第7話 暴虐非道! ティセ子さん、異世界でうどんを食べる!

 ラヴィーさんはノリノリですが、ティセ子さんは違う意見のようです。


「いえ、その前に」


「その前に……?」


 ラヴィーさんにティセ子さんは言いました。


「ちょっとお腹が空いたので、うどんでも食べていきましょう」


「わーい、うどん!」


「うどん……」


 ティルさんとティオさんも異存は無いようですが、ラヴィーさんは突然、怒り出しました。


「うどん! よりにもよってうどんだと! この異世界でうどん!!」


「何か問題でも?」


「大体異世界なんだぞ!! 常識的に考えて異世界にうどんがあるはずなかろう!!」


「なるほど。なるほど、なるほど」


 ティセ子さんは両手をぱたぱたさせて肯きます。


「ラヴィーの言うことももっともです。それでは常識的に考えてみます」


 そう言うとティセ子さんは両手をすとんと下ろして、上目遣いに考え込み始めました。


 まだ考えてます。


 まだまだ考えています。


 考えてます。


 十数秒が過ぎ、いい加減ラヴィーさんも痺れを切らしそうになった頃、ティセ子さんはやにわに両手をぱたぱたさせ始めました。


「常識的に考えました、ラヴィー」


 ラヴィーさんに向かって身を乗り出すようにして言いました。


「常識的に考えて、日本語が通じるこの村に、うどん屋さんがないはずがありません」


 日本語が通じるのだから、うどん屋さんが無いはずは無い!


 これは説得力がある!!


「いや、でも!! ここはそもそも異世界だし、うどん屋さんがあるとは思えない……」


 そう反論するラヴィーさんにティルさんがとどめを刺します。


「あ、うどん屋さんだ!!」


「讃岐うどんね」


 そう言うティオさんの目の前には、ご立派な讃岐うどんのうどん屋さんがありました。


「素晴らしいですね。うどん屋さんです」


 ティセ子さんはそう言いますが、ラヴィーさんは呆然としております。


「い、異世界に讃岐うどん!? 異世界警察が! 異世界警察が黙っておらんぞ!!」


「異世界を侮ってはいけませんよ」


 なぜかティセ子さんは偉そうにラヴィーさんへ言いました。


「うう、それもそうだが。お前に言われると、なんか腹立つな」


 分からなくもありません。


 その時です。のれんをあげてうどん屋さんの大将が、ティセ子さんたちに声を掛けました。


「へい、らっしゃい!」


 もう完全にうどん屋さんです。


「それでは入りましょう。ラヴィー」


 ティセ子さんは呆然としているラヴィーさんの手を引いてうどん屋さんに入りました。


「ティルは天ぷらうどん!!」


「私はきつねうどん……」


 ティルさんとティオさんは早速注文します。ティセ子さんはメニューを見ながら大将に言いました。

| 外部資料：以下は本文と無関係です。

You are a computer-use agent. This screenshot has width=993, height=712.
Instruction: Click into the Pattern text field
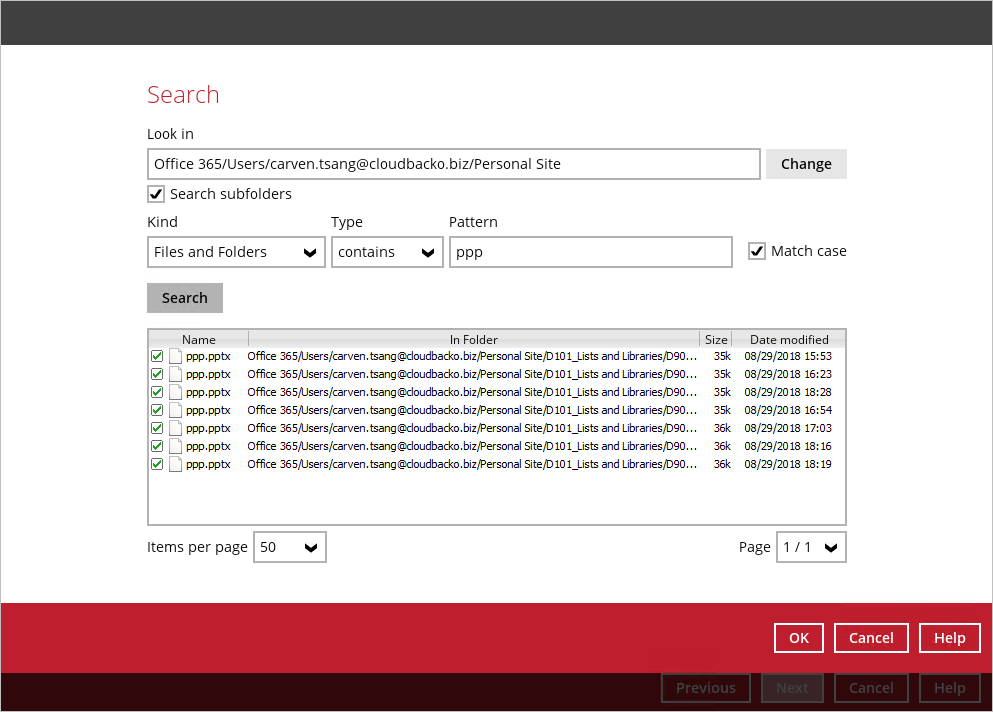pyautogui.click(x=590, y=253)
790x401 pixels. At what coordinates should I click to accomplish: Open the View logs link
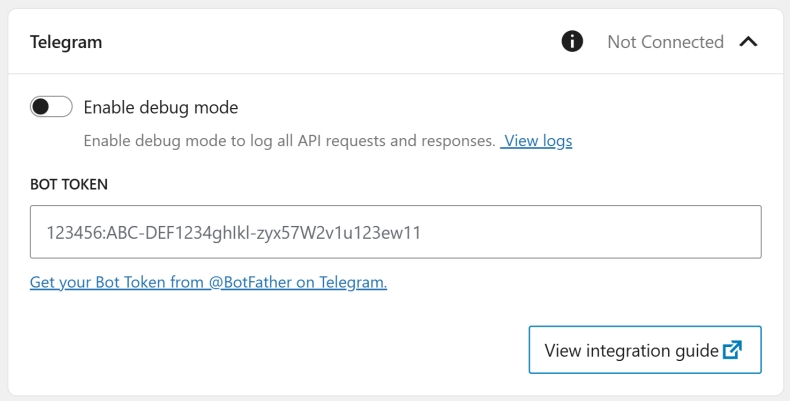pos(538,141)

「私は釜揚げうどんに野菜のかき揚げをお願いします。ラヴィーはどうしますか?」


「ええい! 異世界でうどんを食べるのも得がたい経験だ!」


 ラヴィーさんも開き直りました。


「カレーうどん!」


 つゆが飛ぶと服が汚れると評判のカレーうどんを注文したチャレンジャーなラヴィーさんです。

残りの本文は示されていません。